The Inheritance portrays the sapping of a soul
Earlier this year, the searing documentary The Corporation addressed the conscienceless, destructive potential of the corporate mind-set where profit is the only God.
If you're looking for more proof, look to Danish film The Inheritance for evidence that the corporation is a kind of willful machine that destroys individuality in its wake. But even big business seems less sinister when measured next to the crushing Oedipal love dished out by the The Inheritance's Mommy Dearest (Ghita Norby).

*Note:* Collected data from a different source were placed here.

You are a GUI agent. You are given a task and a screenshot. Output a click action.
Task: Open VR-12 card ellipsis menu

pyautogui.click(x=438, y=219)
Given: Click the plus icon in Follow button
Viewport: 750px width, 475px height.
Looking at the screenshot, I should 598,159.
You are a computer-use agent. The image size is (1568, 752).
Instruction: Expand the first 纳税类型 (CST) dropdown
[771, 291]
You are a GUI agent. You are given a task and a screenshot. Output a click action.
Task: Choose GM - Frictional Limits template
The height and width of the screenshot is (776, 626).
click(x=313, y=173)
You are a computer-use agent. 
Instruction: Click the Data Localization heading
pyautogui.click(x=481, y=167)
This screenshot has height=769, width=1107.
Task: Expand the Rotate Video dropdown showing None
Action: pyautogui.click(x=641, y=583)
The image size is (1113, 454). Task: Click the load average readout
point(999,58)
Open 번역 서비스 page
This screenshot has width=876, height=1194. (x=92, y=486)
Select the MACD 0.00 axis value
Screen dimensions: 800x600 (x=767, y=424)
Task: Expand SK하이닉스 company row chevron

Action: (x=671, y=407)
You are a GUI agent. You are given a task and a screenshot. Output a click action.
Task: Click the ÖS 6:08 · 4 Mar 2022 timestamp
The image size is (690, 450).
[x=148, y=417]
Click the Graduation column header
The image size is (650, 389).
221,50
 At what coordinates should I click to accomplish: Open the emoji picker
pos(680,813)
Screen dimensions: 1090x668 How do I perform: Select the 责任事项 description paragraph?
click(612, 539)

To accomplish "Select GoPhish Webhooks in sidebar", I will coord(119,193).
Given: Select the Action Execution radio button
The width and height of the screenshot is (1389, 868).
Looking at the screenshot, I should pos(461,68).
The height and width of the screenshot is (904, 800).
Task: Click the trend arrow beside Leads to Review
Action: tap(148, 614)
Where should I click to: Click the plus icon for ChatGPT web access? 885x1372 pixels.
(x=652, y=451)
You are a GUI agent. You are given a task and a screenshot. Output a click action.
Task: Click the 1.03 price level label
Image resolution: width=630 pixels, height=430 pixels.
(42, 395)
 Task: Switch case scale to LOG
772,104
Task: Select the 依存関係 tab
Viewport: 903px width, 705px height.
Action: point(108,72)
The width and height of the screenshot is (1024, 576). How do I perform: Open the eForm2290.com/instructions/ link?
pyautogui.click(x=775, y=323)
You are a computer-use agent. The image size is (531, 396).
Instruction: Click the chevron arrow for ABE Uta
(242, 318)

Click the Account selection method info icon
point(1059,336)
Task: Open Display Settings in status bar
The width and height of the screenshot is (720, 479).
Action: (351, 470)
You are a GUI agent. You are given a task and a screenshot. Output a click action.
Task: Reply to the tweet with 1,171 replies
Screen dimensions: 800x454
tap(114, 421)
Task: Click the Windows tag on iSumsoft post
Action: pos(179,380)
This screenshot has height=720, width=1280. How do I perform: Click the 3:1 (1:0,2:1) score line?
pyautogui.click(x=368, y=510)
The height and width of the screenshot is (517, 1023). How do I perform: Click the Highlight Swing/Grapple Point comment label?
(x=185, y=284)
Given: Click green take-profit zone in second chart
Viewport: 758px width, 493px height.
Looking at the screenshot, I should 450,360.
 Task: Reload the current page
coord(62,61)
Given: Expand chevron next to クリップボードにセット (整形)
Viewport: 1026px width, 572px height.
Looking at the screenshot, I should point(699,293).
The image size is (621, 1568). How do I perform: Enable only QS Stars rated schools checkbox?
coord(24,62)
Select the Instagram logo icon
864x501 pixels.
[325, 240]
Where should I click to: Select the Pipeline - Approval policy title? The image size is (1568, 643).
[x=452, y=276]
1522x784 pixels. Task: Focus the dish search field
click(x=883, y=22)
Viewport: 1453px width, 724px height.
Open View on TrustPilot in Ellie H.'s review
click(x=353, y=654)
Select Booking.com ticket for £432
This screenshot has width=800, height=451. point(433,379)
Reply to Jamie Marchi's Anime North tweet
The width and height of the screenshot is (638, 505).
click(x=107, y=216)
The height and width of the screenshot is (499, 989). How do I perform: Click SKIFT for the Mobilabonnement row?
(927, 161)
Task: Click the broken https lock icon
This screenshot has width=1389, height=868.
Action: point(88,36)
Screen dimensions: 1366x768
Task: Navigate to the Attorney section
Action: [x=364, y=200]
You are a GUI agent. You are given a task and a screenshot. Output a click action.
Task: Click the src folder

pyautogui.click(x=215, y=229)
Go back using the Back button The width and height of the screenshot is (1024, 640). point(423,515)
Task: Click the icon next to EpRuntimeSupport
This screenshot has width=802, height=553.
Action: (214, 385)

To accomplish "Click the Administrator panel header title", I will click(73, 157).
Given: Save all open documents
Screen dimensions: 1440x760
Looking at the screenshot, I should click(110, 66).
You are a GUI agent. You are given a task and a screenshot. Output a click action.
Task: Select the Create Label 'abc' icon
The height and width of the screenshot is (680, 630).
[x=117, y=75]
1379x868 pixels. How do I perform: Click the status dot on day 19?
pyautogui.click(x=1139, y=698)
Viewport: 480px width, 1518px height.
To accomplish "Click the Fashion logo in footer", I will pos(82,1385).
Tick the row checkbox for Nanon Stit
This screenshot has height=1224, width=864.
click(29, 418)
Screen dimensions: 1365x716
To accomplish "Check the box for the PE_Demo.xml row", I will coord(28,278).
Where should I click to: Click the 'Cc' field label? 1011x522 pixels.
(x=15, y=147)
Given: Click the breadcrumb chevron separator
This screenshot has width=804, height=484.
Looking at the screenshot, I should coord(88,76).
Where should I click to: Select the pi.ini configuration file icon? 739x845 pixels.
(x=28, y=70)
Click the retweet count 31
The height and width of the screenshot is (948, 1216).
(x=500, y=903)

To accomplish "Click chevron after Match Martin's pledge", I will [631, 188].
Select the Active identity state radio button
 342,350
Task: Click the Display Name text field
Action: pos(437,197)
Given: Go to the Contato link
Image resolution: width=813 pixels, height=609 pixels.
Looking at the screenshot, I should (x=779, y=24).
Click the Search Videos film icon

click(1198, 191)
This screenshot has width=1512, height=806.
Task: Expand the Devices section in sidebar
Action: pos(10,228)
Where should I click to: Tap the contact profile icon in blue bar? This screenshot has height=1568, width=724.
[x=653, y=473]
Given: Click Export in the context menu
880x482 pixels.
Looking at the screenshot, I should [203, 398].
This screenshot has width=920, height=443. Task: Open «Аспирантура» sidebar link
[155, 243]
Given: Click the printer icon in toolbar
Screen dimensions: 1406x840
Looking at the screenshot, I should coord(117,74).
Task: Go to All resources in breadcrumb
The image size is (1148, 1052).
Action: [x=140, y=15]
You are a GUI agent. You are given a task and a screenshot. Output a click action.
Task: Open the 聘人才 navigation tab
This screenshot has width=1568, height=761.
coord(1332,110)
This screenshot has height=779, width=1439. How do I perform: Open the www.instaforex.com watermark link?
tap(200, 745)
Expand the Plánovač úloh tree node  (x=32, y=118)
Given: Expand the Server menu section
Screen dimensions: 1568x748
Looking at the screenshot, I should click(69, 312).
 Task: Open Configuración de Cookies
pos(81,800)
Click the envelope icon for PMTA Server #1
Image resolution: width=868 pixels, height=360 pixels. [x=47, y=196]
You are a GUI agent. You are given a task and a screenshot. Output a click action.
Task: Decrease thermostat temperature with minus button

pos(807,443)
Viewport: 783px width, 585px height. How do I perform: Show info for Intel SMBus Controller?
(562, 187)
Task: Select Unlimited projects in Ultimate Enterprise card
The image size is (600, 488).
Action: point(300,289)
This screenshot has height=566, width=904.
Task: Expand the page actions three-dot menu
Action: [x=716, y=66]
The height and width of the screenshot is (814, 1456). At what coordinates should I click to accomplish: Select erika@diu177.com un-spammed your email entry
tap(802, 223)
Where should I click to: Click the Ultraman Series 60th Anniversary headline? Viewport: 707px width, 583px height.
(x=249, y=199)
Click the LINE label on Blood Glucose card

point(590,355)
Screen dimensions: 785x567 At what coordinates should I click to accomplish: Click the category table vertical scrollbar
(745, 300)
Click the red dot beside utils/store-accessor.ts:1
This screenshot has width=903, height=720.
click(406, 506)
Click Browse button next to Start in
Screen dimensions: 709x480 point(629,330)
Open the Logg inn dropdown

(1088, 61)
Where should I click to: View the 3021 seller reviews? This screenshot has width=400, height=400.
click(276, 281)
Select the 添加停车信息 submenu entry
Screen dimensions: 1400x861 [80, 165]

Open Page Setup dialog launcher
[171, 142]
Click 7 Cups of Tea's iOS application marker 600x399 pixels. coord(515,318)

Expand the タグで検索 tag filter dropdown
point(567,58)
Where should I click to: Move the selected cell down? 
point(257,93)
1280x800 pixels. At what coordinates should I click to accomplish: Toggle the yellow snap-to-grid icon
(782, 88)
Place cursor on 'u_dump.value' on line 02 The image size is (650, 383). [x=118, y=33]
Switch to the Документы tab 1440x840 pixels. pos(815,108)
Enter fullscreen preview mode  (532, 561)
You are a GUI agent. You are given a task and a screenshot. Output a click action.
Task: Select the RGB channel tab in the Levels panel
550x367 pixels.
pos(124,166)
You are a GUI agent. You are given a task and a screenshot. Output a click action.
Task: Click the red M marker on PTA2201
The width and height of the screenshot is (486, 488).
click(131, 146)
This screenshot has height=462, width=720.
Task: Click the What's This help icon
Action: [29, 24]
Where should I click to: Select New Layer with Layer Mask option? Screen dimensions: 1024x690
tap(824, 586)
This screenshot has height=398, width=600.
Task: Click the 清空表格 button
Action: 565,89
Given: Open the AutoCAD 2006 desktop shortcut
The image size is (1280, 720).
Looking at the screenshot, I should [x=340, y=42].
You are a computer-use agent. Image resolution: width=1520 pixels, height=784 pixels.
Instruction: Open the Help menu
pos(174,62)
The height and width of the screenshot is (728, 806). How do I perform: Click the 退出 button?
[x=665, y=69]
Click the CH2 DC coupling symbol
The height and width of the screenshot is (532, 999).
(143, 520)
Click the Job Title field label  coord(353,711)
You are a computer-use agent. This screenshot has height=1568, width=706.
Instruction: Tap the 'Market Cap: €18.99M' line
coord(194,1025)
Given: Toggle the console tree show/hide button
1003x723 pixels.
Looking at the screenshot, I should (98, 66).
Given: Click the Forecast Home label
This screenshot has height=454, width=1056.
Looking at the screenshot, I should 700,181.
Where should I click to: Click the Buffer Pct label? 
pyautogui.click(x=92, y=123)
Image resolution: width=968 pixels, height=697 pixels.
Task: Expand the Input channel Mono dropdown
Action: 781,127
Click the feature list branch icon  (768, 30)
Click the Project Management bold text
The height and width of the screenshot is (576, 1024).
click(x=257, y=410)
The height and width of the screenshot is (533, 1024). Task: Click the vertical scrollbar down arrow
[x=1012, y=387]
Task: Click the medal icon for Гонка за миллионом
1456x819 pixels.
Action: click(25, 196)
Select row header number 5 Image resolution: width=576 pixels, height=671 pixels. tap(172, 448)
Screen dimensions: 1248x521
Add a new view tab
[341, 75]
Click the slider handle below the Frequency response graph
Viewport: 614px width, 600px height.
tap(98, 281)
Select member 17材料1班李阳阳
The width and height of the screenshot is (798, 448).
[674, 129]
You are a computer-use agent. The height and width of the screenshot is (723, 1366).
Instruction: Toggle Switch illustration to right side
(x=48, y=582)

The family steel company helmed by Christoffer (Ulrich Thomsen) proves especially destructive when the behind-the-scenes force calling the shots is a real Manchurian Candidate stage mom sporting enough mega-jewelry and oversized power scarves to wardrobe the entire staff of "The View."
The Inheritance begins with Christoffer basking in a milk-and-honey status quo, living in Stockholm with his wholesomely pretty actress wife, Maria (Lisa Werlinder). Their blonde-on-blonde bedroom cuddle fests are soon shattered when Christoffer's father kills himself, leaving the family's ailing Copenhagen steel mill in his trembling hands.
Despite wife Maria's warnings that the life of a corporate CEO will destroy him, Christoffer bites damnation's apple proffered by Annelise (Norby), the kind of castrating mother whose idea of soothing maternal words are, "Don't talk about your emotions."
In the process of pulling the company out of insolvency, Christoffer cans lifelong employees, fires his milquetoast brother-in-law and eventually alienates his own wife with his ever-expanding designs on Europe's steel industry.
Christoffer's Mr. Nice Guy slowly morphs into a Euro-Donald Trump, but director Per Fly's film offers us no sense of just how Christoffer actually feels about this turn of events. Nor does it convey why his bossy mama is able to push his buttons so effortlessly. Thomsen maintains a slightly flummoxed expression throughout The Inheritance, as if even he can't figure out how he so quickly became a corporate titan who destroys lives in the name of maximum profit.
Fly's milieu is a well-mannered WASP-dom where all the dirty-dealing is fairly routine, just business as usual in boardrooms and golf courses around the world. Like Thomas Vinterberg's The Celebration, which resembles The Inheritance and also starred Thomsen, the air of stability and calm is deceptive considering the devastation that unfolds beneath the skin. Fly has a subtle way of conveying how Christoffer's soul slowly seeps out of his pores, leaving a lifeless husk behind. The bright, silvery cinematography echoes Christoffer's world of polished, orderly surfaces and ultimately contributes to the psychological chill of so much dirty work going on in glistening plain view.
This Stepford Wives from the male vantage has nothing in it as nefarious as husbands who plot to replace their flat-chested women's libbers with double-D trophy wives. Instead, The Inheritance tracks a far more ordinary circumstance, in which men become consumed by the gamesmanship of big business, first finding difficulty and then mastery in the corporation's brutal organism.
The family dynasty storyline and wife vying with mama for sonny boy's affection can give The Inheritance a mildly soapy, Dallas groove. But it's that hollow angst at the center of The Inheritance that gives the film its final air of sadness and resignation as Christoffer watches the life that might have been slowly drift away.